Starting at the line that contains "The height and width of the screenshot is (109, 251)." and ending with the line that contains "Expand the list", reproduce the data with "Expand" changed to "Unfold" and every other detail left as it stands.

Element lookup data
>>>>

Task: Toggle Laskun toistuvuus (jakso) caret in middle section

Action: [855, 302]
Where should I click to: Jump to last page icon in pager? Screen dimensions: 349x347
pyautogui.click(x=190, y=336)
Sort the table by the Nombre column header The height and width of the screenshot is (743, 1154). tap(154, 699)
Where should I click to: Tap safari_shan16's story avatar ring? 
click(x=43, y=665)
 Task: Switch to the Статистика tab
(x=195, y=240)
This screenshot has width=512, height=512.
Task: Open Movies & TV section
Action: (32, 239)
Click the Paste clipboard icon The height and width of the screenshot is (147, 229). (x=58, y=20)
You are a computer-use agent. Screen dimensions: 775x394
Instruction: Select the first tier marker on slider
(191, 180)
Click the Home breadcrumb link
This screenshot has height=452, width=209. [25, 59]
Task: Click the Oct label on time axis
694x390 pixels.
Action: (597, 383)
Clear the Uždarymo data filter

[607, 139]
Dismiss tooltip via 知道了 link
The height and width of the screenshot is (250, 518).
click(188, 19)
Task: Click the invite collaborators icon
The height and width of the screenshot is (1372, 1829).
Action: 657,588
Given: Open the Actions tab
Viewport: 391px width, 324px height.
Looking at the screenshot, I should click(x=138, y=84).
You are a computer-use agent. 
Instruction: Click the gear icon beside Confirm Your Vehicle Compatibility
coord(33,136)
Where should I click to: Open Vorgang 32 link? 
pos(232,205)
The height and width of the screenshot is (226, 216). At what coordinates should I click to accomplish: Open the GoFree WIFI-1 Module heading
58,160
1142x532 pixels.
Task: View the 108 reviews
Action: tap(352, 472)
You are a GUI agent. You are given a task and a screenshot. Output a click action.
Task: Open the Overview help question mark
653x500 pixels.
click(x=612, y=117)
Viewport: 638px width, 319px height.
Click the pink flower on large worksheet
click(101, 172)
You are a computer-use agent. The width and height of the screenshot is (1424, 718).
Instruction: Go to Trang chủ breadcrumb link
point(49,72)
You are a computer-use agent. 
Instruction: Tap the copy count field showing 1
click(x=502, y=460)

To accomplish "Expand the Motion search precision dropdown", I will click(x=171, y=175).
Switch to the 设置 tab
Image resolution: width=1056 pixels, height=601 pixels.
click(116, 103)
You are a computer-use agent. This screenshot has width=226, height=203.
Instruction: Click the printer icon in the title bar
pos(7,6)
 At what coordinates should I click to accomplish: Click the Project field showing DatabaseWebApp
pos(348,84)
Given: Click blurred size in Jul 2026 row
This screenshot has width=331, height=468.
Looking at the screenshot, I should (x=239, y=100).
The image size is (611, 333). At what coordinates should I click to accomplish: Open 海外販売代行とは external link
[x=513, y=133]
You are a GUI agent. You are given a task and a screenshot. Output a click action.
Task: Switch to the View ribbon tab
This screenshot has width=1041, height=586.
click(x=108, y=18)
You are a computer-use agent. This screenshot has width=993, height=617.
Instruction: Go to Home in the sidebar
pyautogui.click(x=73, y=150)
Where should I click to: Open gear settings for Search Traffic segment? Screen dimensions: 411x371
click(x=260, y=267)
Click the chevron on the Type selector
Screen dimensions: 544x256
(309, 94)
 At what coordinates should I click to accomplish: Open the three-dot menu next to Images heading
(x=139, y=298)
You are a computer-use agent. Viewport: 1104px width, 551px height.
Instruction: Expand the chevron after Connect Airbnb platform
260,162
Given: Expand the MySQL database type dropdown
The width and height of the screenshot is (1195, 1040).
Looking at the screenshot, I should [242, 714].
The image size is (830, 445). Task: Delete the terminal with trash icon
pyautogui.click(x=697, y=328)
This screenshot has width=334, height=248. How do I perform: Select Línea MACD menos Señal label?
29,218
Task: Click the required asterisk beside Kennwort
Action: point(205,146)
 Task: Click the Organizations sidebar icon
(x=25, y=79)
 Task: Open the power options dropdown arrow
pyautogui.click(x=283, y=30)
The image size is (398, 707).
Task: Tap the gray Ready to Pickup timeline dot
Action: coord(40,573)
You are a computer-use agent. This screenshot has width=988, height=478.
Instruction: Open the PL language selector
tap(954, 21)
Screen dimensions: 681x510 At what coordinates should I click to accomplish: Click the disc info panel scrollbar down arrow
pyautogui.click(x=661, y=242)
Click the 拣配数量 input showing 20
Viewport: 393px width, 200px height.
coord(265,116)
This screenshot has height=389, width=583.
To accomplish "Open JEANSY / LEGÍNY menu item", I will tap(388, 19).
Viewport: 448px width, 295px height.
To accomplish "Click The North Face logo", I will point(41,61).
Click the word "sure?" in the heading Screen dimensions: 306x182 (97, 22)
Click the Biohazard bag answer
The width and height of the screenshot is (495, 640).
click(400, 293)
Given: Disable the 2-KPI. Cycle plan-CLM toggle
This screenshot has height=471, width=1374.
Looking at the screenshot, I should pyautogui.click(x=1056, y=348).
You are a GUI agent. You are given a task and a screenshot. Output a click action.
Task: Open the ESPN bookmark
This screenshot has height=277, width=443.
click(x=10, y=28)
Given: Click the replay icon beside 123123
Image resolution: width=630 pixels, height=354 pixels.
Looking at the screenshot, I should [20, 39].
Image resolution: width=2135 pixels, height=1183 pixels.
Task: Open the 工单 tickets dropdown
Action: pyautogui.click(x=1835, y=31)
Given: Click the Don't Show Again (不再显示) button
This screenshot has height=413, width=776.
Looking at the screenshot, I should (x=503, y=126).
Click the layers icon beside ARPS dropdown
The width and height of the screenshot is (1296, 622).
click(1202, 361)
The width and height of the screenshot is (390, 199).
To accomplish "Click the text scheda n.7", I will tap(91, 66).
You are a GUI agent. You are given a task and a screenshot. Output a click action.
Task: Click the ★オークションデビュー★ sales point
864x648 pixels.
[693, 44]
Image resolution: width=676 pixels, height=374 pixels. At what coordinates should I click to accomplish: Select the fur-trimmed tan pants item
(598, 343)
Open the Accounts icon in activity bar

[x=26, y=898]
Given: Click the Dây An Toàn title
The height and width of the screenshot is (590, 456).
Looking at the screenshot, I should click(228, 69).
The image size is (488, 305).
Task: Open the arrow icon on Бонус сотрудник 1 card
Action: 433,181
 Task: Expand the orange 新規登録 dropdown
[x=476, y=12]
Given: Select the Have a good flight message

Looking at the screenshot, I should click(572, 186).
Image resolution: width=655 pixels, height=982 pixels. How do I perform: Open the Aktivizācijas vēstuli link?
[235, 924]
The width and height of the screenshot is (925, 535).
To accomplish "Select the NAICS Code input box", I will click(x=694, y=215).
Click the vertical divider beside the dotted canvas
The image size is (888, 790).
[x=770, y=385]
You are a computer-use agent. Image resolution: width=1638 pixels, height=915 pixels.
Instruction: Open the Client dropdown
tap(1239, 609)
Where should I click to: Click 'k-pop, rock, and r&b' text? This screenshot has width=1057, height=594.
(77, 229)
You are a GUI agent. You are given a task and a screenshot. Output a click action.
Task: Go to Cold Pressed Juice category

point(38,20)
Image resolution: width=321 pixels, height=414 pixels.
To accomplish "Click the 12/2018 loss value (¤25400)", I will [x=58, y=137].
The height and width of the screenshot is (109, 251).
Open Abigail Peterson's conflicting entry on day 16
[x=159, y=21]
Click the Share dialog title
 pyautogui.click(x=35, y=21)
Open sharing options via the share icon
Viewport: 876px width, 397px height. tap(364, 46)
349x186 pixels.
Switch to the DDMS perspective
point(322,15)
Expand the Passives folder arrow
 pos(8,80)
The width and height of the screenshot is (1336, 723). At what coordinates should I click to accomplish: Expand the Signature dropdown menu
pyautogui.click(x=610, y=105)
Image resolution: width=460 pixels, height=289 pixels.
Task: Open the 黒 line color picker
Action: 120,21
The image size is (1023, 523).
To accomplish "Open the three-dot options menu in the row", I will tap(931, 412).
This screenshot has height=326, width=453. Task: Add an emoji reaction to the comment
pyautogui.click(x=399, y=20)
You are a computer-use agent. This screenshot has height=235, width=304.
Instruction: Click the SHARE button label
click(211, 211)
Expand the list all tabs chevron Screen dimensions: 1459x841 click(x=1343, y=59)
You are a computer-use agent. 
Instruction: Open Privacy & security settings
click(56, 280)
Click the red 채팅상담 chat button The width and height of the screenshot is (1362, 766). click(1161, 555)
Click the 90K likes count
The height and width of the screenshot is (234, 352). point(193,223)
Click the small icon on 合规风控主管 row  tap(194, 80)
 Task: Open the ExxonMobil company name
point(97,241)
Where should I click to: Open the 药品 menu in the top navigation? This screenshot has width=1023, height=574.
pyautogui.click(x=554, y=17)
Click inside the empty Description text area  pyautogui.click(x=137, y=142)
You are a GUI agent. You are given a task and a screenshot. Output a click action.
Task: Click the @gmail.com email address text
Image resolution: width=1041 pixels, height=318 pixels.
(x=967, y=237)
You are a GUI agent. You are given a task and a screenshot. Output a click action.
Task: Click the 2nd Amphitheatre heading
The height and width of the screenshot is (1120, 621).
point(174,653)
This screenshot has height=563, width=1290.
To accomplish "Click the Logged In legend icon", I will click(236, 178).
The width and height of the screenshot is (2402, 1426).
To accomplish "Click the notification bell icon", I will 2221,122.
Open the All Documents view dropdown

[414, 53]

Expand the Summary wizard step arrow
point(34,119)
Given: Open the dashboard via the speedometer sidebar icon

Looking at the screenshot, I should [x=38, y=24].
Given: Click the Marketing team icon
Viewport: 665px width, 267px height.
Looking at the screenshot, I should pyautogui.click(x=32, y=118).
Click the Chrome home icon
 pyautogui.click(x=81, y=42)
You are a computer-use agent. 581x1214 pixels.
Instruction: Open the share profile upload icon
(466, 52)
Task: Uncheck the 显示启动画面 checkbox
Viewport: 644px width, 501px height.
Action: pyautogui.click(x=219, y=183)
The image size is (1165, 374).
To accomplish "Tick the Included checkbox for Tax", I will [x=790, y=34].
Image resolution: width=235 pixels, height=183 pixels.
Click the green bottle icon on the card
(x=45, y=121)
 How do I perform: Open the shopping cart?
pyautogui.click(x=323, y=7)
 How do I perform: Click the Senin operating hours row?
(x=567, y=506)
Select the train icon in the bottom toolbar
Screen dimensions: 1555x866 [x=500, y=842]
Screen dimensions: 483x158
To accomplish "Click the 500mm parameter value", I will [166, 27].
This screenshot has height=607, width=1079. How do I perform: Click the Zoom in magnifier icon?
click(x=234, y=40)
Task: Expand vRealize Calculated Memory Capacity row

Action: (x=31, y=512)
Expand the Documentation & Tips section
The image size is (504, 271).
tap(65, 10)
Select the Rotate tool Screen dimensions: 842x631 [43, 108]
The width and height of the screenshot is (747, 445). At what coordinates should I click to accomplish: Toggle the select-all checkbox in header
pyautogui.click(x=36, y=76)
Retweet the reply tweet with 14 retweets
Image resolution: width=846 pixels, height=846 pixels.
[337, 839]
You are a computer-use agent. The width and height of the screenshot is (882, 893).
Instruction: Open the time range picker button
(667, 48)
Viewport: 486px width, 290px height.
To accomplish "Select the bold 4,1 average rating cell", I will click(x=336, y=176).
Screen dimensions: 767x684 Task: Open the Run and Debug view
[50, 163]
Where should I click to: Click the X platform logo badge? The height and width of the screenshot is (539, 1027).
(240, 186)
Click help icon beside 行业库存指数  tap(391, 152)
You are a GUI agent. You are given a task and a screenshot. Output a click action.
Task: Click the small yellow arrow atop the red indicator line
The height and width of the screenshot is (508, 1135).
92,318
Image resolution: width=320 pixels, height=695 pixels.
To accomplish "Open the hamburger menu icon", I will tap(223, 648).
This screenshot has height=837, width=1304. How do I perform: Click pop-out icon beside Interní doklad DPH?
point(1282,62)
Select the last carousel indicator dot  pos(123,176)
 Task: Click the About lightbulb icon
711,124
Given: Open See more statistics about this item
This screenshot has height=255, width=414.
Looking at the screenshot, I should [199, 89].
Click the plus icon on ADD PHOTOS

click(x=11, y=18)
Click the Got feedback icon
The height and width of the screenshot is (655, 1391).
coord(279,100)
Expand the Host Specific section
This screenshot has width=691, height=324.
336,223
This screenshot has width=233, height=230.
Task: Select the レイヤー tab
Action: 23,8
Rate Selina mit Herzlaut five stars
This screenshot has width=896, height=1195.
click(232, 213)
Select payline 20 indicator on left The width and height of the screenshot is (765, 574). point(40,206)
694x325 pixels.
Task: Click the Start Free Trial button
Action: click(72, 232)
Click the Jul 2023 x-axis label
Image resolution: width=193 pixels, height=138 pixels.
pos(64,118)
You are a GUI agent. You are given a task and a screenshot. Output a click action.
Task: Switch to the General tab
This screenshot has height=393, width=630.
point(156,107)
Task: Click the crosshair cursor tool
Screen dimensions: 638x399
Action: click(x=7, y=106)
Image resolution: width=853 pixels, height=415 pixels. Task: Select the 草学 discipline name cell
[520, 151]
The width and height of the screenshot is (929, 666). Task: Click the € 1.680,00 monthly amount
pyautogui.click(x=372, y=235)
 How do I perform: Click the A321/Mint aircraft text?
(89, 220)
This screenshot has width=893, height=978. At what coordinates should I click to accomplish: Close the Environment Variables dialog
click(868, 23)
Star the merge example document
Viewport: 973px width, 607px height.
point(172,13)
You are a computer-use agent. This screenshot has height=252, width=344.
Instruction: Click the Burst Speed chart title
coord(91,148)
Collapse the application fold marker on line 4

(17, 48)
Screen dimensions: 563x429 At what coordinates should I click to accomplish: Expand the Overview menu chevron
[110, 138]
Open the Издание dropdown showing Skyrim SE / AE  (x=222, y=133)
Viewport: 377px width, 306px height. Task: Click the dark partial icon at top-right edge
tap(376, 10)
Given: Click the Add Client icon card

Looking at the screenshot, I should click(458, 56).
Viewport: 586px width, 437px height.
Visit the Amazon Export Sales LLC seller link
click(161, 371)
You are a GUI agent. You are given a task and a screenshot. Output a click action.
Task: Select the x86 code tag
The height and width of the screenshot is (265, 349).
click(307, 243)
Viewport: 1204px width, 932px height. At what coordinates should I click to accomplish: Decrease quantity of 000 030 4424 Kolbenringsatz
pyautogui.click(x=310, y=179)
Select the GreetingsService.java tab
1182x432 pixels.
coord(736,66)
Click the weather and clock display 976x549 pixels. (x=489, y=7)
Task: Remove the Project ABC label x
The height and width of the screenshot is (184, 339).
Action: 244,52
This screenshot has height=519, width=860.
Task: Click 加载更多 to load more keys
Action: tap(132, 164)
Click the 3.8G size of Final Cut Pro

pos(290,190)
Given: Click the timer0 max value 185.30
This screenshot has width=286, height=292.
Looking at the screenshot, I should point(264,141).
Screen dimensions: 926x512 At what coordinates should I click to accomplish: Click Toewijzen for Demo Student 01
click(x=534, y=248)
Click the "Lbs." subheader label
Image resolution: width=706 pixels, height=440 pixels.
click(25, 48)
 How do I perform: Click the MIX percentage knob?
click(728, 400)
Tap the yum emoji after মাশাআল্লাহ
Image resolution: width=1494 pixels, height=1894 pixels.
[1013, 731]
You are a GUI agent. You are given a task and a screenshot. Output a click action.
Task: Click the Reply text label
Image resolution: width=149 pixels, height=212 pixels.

<<<<

[ANSWER]:
The height and width of the screenshot is (109, 251).
Open Abigail Peterson's conflicting entry on day 16
[x=159, y=21]
Click the Share dialog title
 pyautogui.click(x=35, y=21)
Open sharing options via the share icon
Viewport: 876px width, 397px height. tap(364, 46)
349x186 pixels.
Switch to the DDMS perspective
point(322,15)
Unfold the Passives folder arrow
 pos(8,80)
The width and height of the screenshot is (1336, 723). At what coordinates should I click to accomplish: Unfold the Signature dropdown menu
pyautogui.click(x=610, y=105)
Image resolution: width=460 pixels, height=289 pixels.
Task: Open the 黒 line color picker
Action: 120,21
The image size is (1023, 523).
To accomplish "Open the three-dot options menu in the row", I will tap(931, 412).
This screenshot has height=326, width=453. Task: Add an emoji reaction to the comment
pyautogui.click(x=399, y=20)
You are a computer-use agent. This screenshot has height=235, width=304.
Instruction: Click the SHARE button label
click(211, 211)
Unfold the list all tabs chevron Screen dimensions: 1459x841 click(x=1343, y=59)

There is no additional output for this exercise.